Oh, she was so beeyootiful! The doe eyes! The hair! My mother and her friend noted with satisfaction that it had been specially brushed back from her face for the day, but even this intrusion of maternal practicalities into magic could not entirely break the spell. Nor could the fact that the bride's dress, as she descended on to terra firma, had obviously been crushed to buggery in the landau. A landau! Be still my beating heart. It was a pity the man she was marrying was so ugly, but at least, as my paternal grandmother pointed out, he'd bought her a decent ring - good for pawning if the going ever got tough. I thought this was very considerate of him.

And, of course, we had the day off school. And every child in - what? The borough? The south-east? The country? - got a silver(ish) spoon with the happy couple on the handle (he still looked ugly, she still looked beeyootiful) to mark the day.


If and when Prince William ever decides to make an honest woman of Kate Middleton, rather than simply ennoble her for services to the royal penis and the A-line skirt, I doubt whether today's seven-year-olds, never mind the rest of the country, will be able to muster the requisite enthusiasm for the endeavour.

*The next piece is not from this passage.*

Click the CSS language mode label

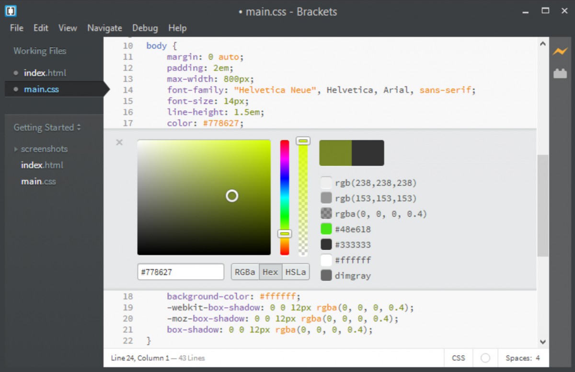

A free spoon won't elicit much pro-monarchical fever these days. "Come back to us with a gold-plated Wii and we'll talk, mofo," they will say to the market researchers beating a hasty retreat under a hail of Ritalin bottles and knives. A day off school will just cause them to fail their Sats and doom them to a lifetime of burger-flipping and fomentation of rebellion against King Wills and his queen. They will be baffled that the shimmering figure under the Westminster Abbey transept towards whom the bride glides is not Simon Cowell but the Archbishop of Canterbury.